Brief: Below are some records. Write out the line that contains "Select the 特徴 column header" and all lines after it, exactly, but not the pictures.

[Stored items]

-=-=-=-=-

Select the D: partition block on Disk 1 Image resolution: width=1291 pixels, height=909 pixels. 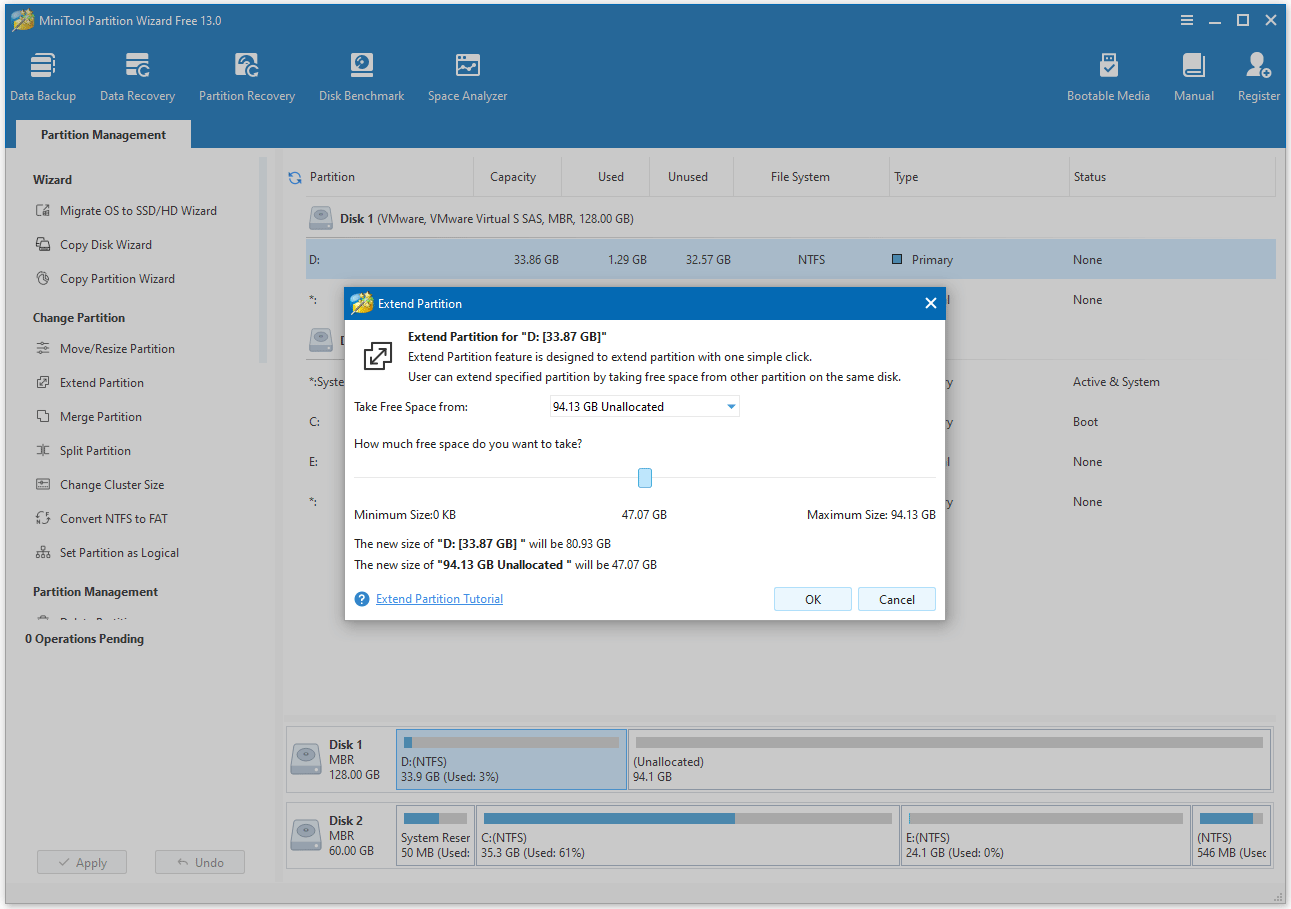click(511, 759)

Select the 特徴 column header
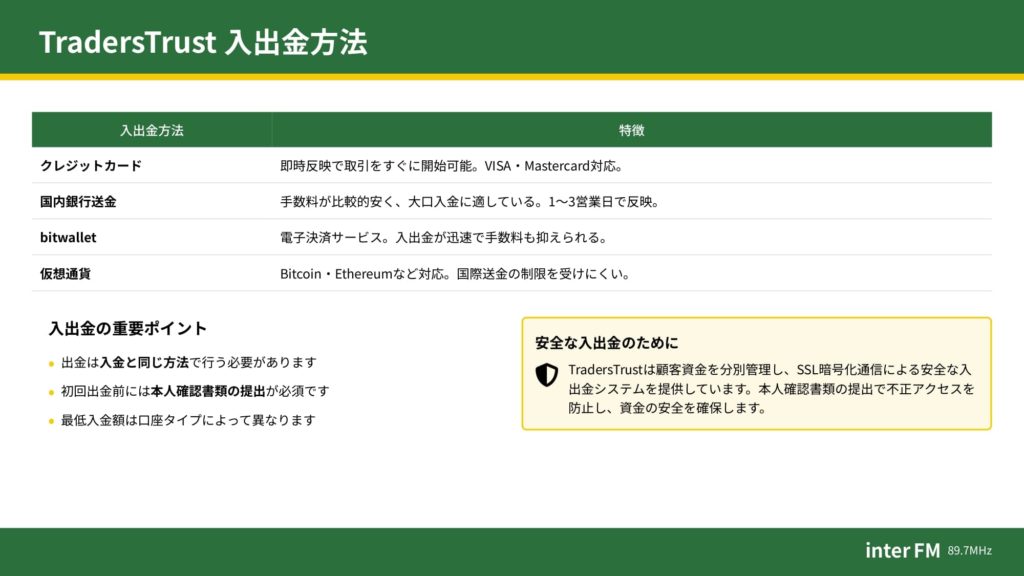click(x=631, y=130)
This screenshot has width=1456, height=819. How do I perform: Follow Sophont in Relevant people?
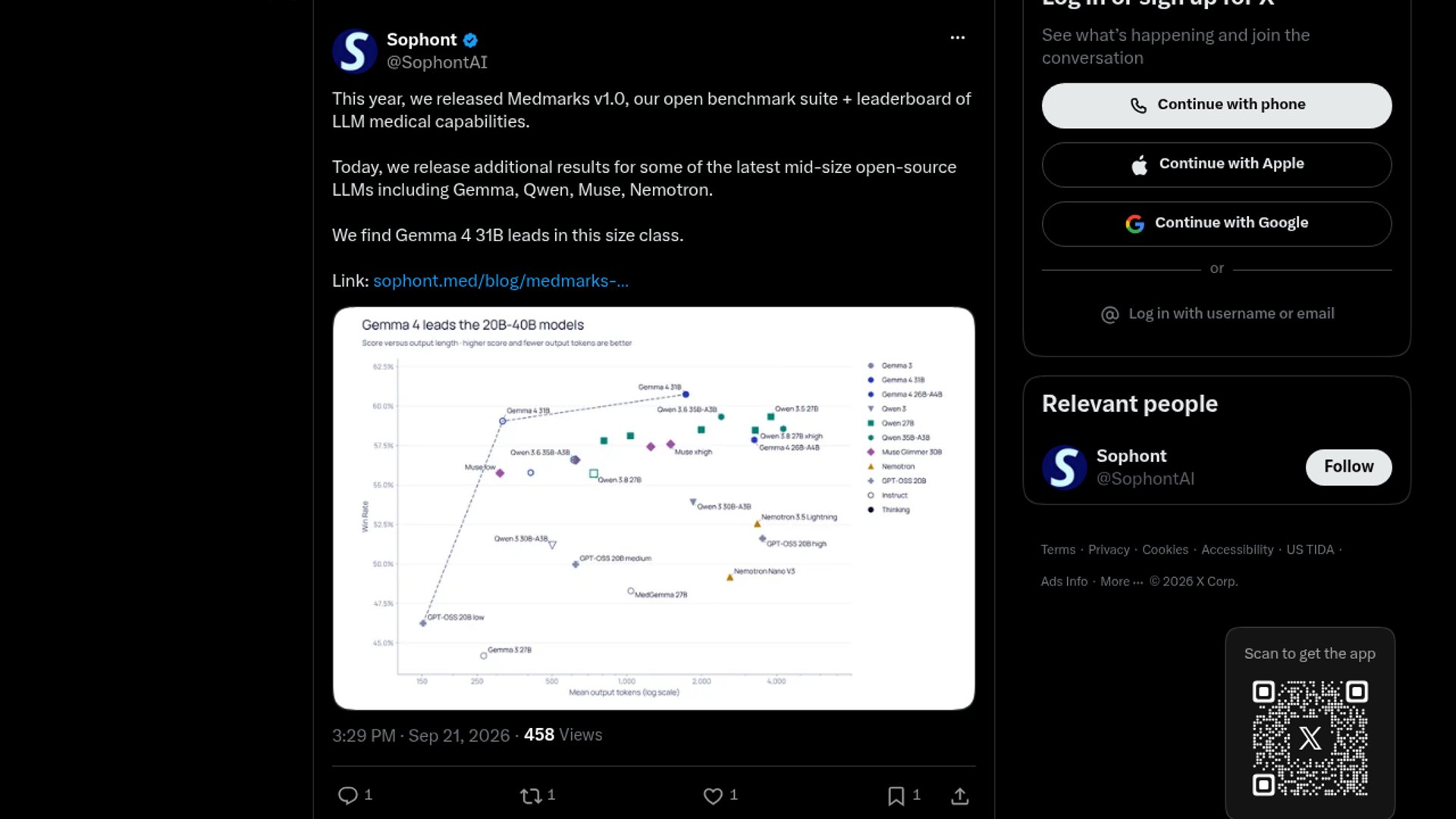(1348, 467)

-=-=-=-=-

Solution to the exercise:
Select the 特徴 column header
click(x=631, y=130)
This screenshot has width=1456, height=819. How do I perform: Follow Sophont in Relevant people?
(1348, 467)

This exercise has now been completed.